The studio employs 600 people, with a substantial amount pulled from the surrounding area. When productions are at their peak, this number increases to around 2,500 with cast and crews. Warner Bros also offers a mix of bursaries, scholarships and apprenticeships through its Creative Talent programme, with strong links to Watford Palace Theatre, West Herts College and the University of Hertfordshire.

The Warner Bros complexThe Warner Bros complex

Studio managing director Dan Dark, said, ‘A lot of people have grown up with what we are doing here. We have one employee who used to look out of his bedroom window at the studios. He got a job here as a runner and has never looked back. We also find that people who have visited the Studio Tour are inspired to come and work at the attraction. Staff get a fantastic set of skills as we invest so heavily in training and customer service.’

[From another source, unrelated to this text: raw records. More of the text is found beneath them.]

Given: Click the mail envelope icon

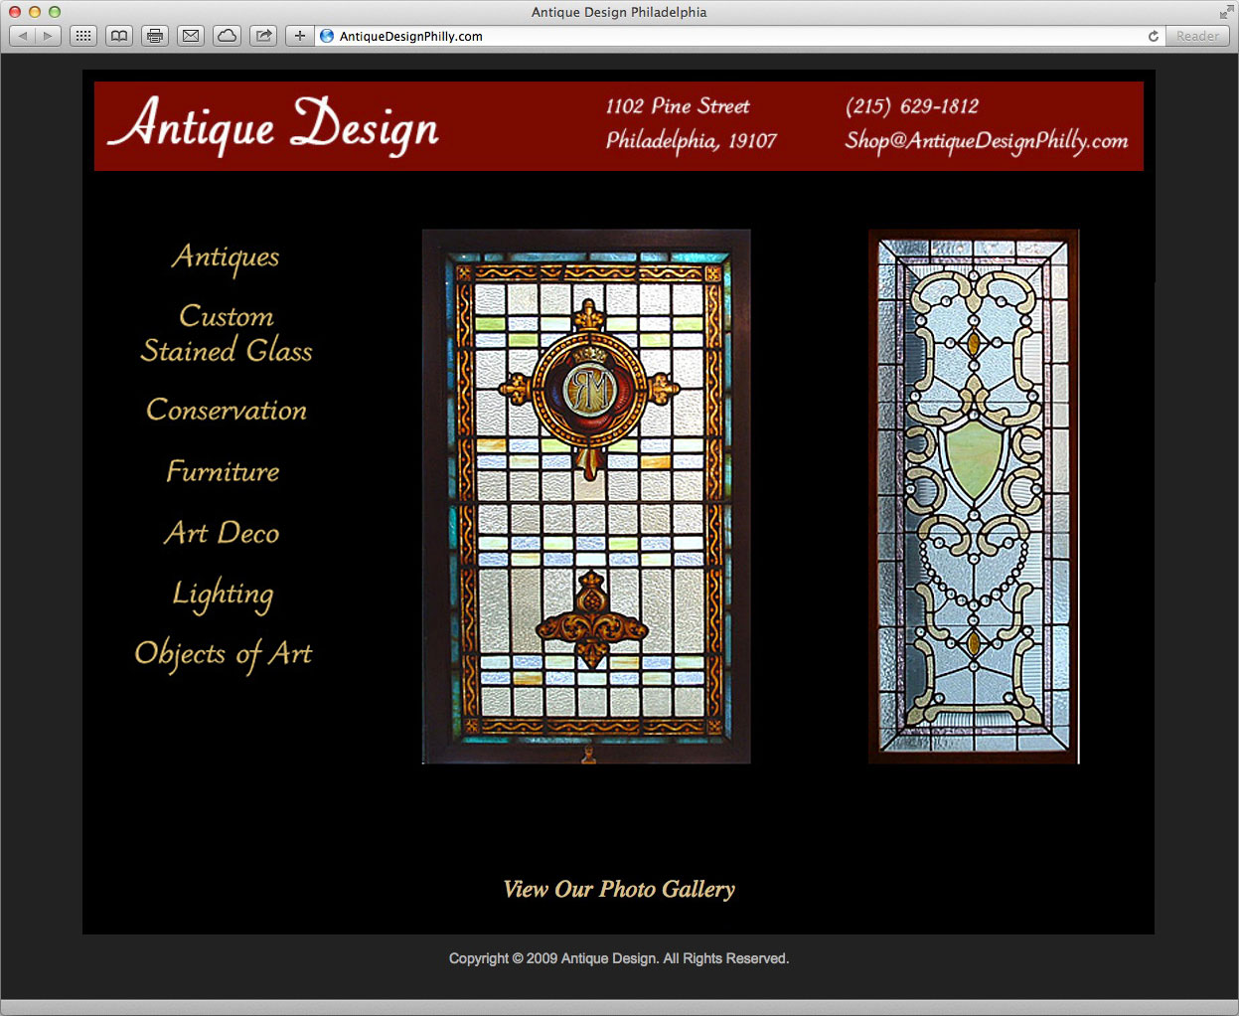Looking at the screenshot, I should point(191,36).
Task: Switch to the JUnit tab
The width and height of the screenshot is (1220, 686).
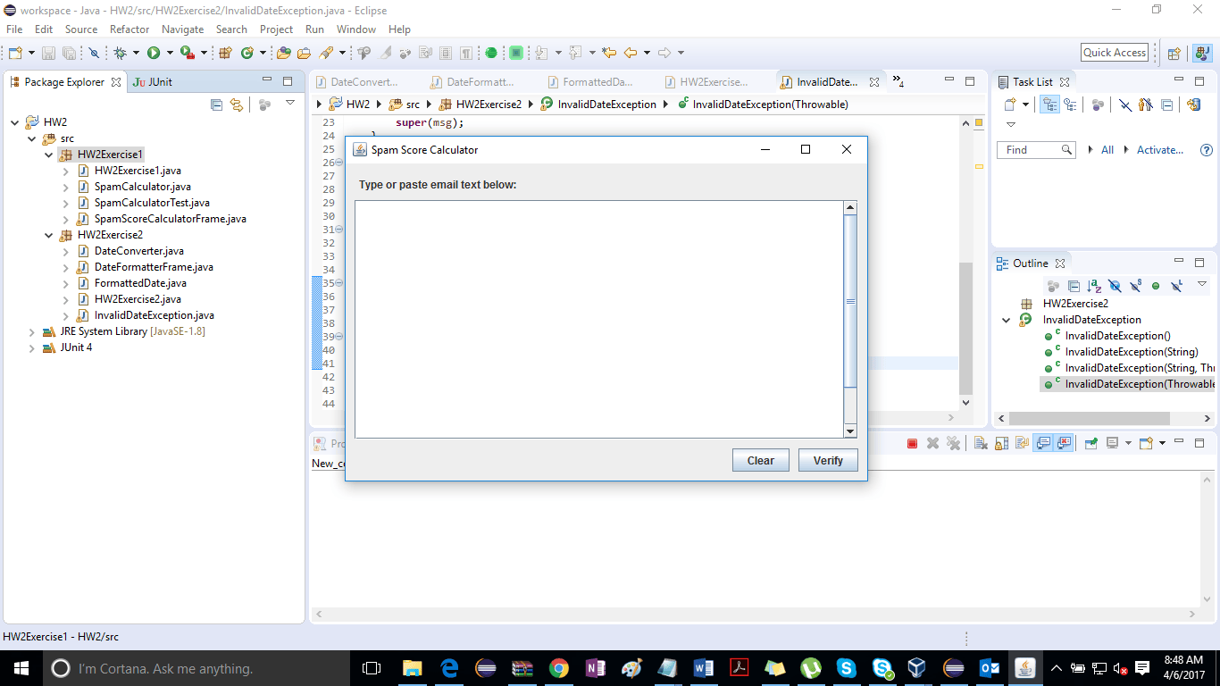Action: 153,81
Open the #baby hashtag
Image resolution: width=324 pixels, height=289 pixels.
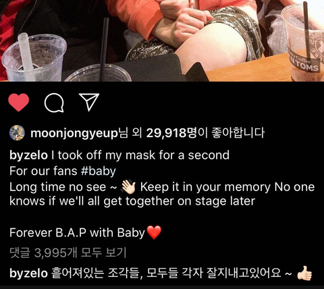(98, 171)
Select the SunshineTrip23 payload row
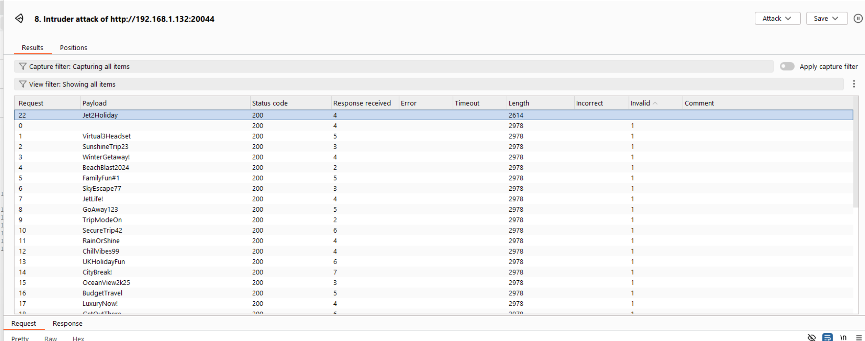865x341 pixels. (x=105, y=146)
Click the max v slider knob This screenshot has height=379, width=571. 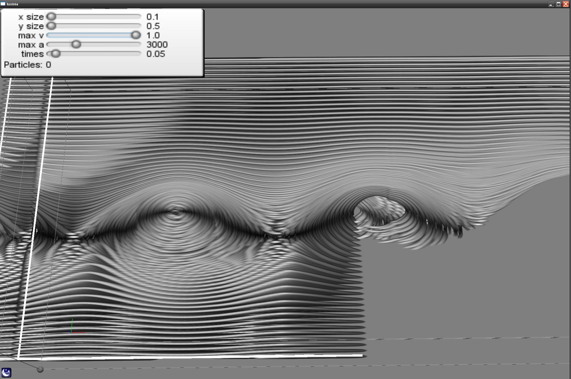tap(136, 35)
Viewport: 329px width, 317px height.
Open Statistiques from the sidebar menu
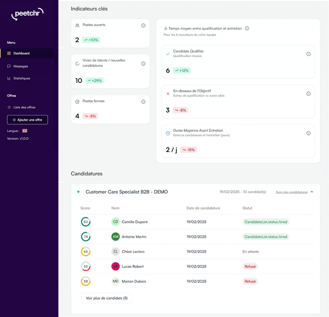click(x=22, y=78)
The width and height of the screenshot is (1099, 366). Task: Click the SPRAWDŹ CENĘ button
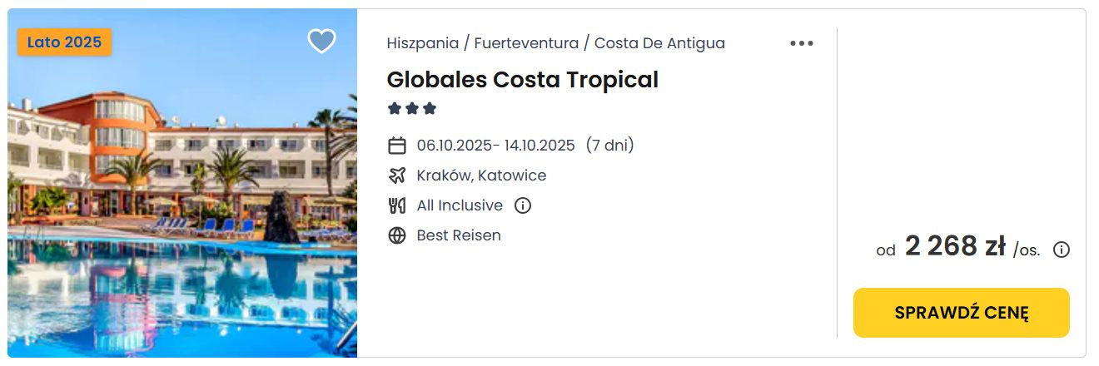962,313
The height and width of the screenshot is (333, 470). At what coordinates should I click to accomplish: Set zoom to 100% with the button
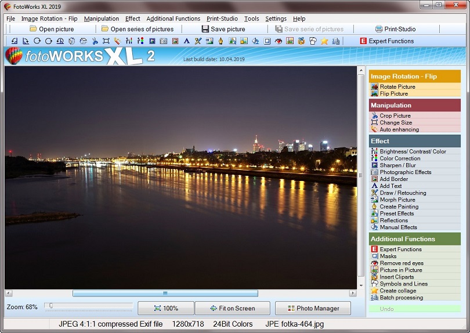click(x=165, y=308)
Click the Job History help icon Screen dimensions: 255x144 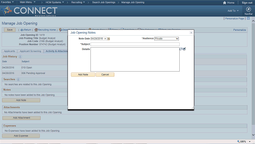click(20, 57)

After securing The Crown contract, the mood at Elstree Studios is jubilant. The high-end drama adds to its varied production portfolio which encompasses reality and prime-time TV shows such as Big Brother and The Voice as well as feature films such as The Danish Girl, currently in production and starring Eddie Redmayne, who won this year’s best actor Oscar for The Theory of Everything.

Elstree has undergone a major £4.5m expansion project to clear four acres of land and construct new production facilities after owner Hertsmere Borough Council received a £2m loan from Hertfordshire Local Enterprise Partnership’s Growing Places Fund, with the remaining £2.5m provided by the council.

Roger Morris said the new contract reflected the need for further growth, ‘We beat off stiff industry competition to win the contract for The Crown and now need to develop the site further to take on all the extra work that now flows into the studios,’ he says.

Morris Bright, leader of Hertsmere Borough Council and chairman of the board of directors at Elstree Studios, said the studio’s long-running reputation as the British Hollywood has a big impact on the area, its people and businesses. ‘It’s not just about spotting famous actors in the high street; our booming film and television industry has a huge knock-on effect on our local and regional economy. As well as creating hundreds of jobs – many of them local – the profits from the studios subsidise the council tax for residents across the whole borough to the tune of 20 per cent.’

Watford mayor Dorothy Thornhill said Warner Bros has a similar economic impact on the town, which is just to the south of the Leavesden site, as a direct employer and through its wider supply chain. ‘We have seen new companies locate to the town to be on the doorstep of WBSL, and take advantage of Watford’s skilled workers and wider investment in the industry,’ she says.

‘Being on the doorstep of London, coupled with excellent transport links, ensures Watford will benefit from further investment and we are working with Warner Bros to make this happen.’